Am Tag, als der Frieden kommt, ist Christel Hornschu nicht da. Wie Tausende anderer Kinder aus dem Ruhrgebiet ist sie – zusammen mit Mutter und kleiner Schwester – auf’s Land geschickt worden. Wo nicht Tag und Nacht Feuer vom Himmel regnet und es ein Leben außerhalb der Bunker gibt. Wallerstein heißt das Dörfchen im Schwabenland, in das die damals Sechsjährige kommt.
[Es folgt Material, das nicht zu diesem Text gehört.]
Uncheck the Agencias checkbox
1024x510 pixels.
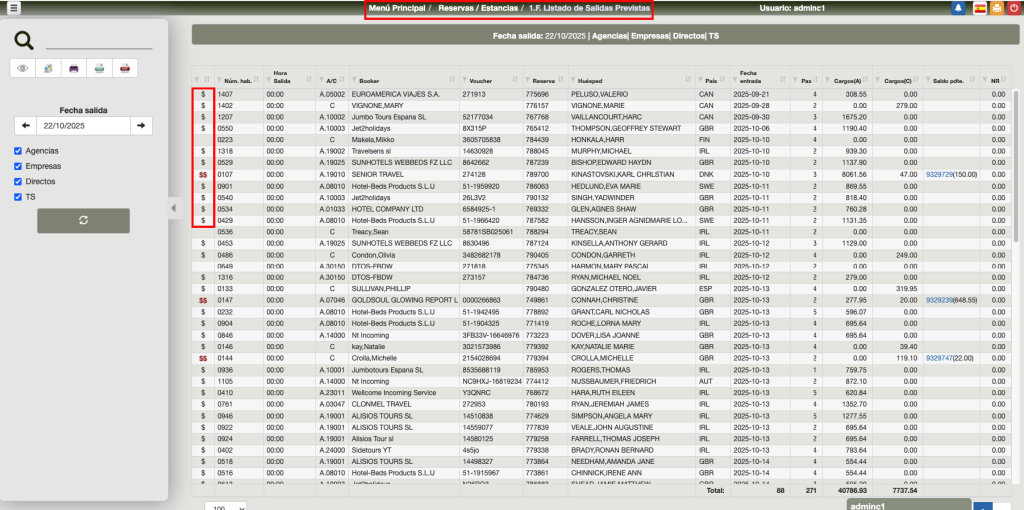click(18, 151)
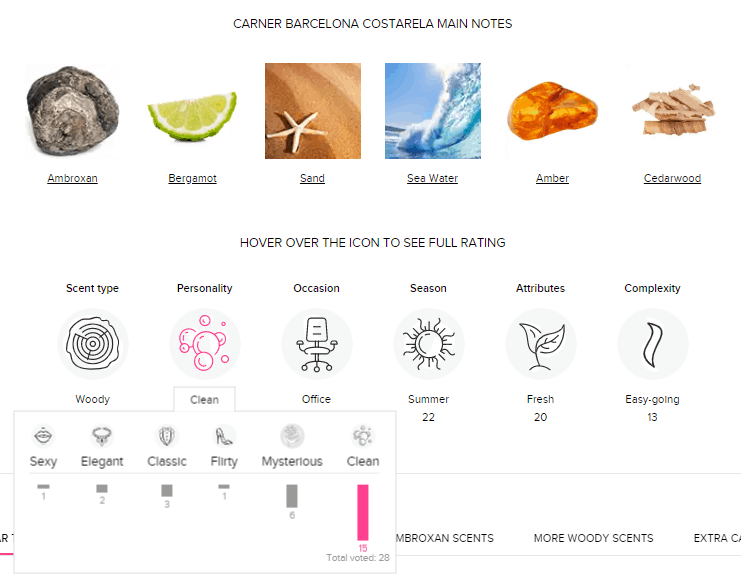The height and width of the screenshot is (578, 741).
Task: Switch to More Woody Scents tab
Action: pos(593,538)
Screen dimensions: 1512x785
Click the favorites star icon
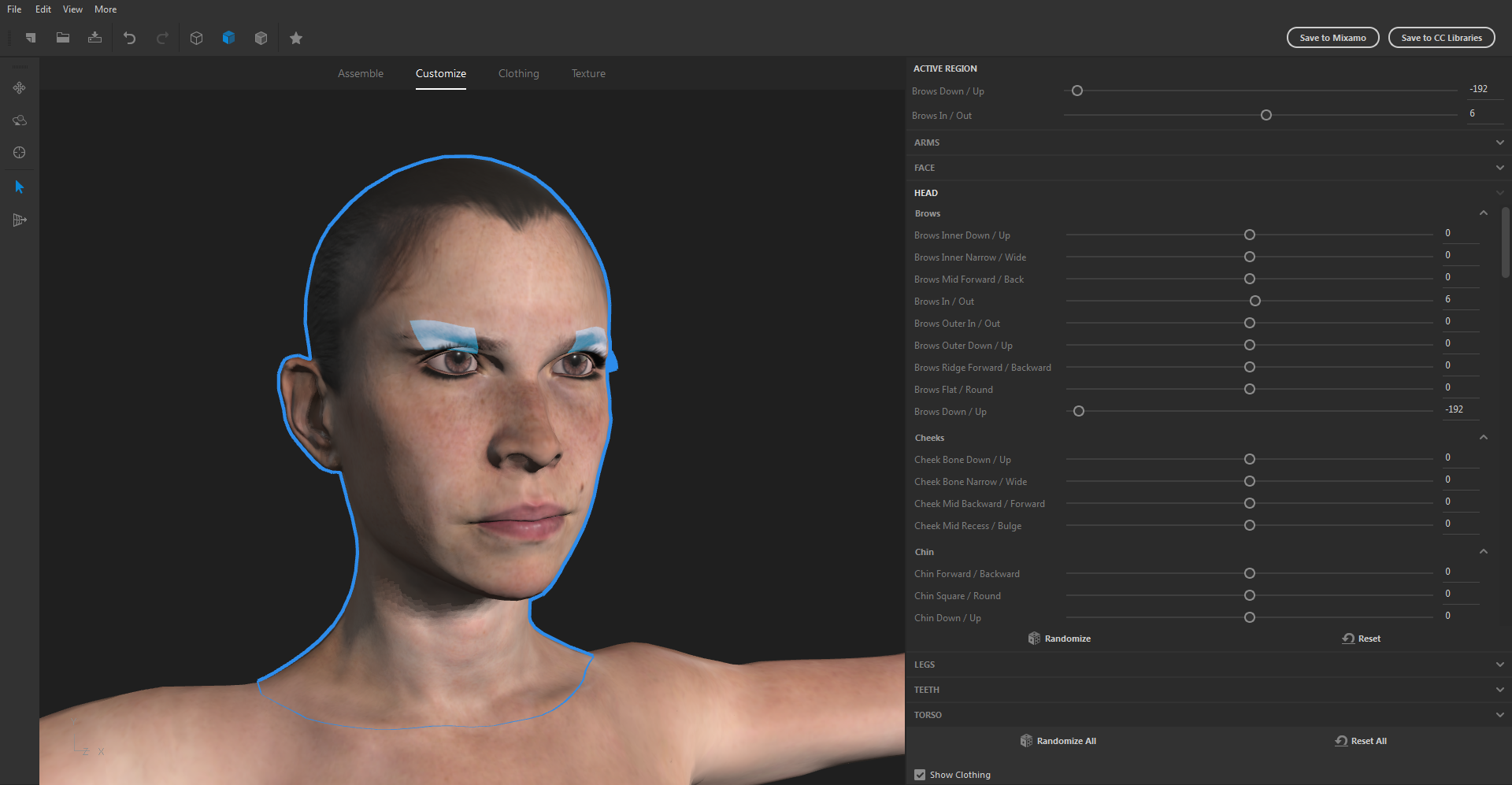point(296,38)
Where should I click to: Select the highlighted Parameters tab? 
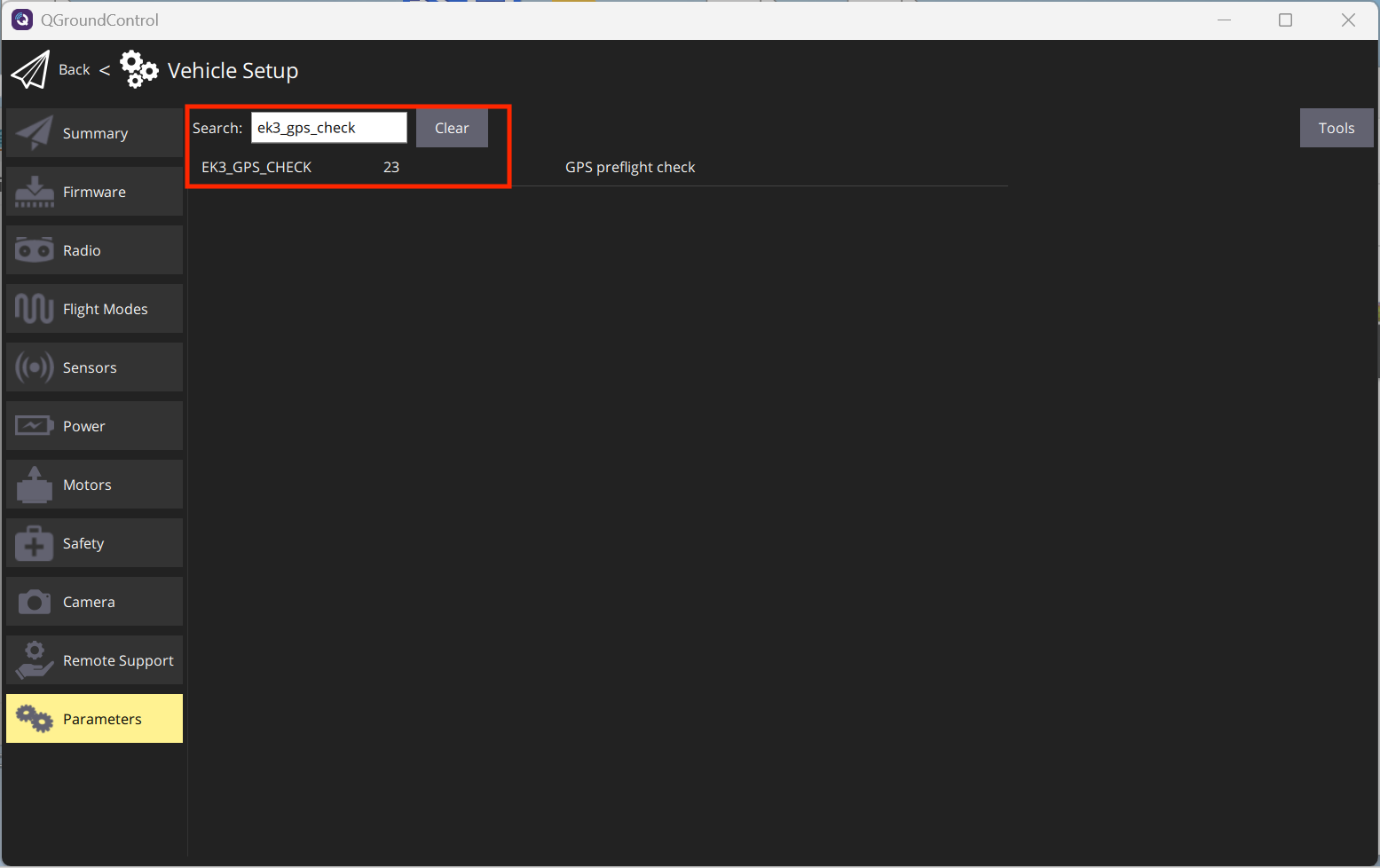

„Saupreußen“ nennen die Einheimischen die Menschen aus dem Ruhrgebiet, „aber ansonsten hat man uns sehr freundlich aufgenommen“, erinnert sich die Duisburgerin. „Und vom Krieg haben wir dort lange Zeit tatsächlich nichts mitbekommen.“ Von den Folgen der jahrelangen Kämpfe aber bekommt die Familie dann sehr viel mit. Denn nach der Kapitulation geht es zurück ins Revier. „Mit einem offenen Kohlenzug sind wir gefahren“, erzählt Hornschu. Bettlaken dienen während der Fahrt als Toilettenwände und „wir alle sind völlig verlaust angekommen“.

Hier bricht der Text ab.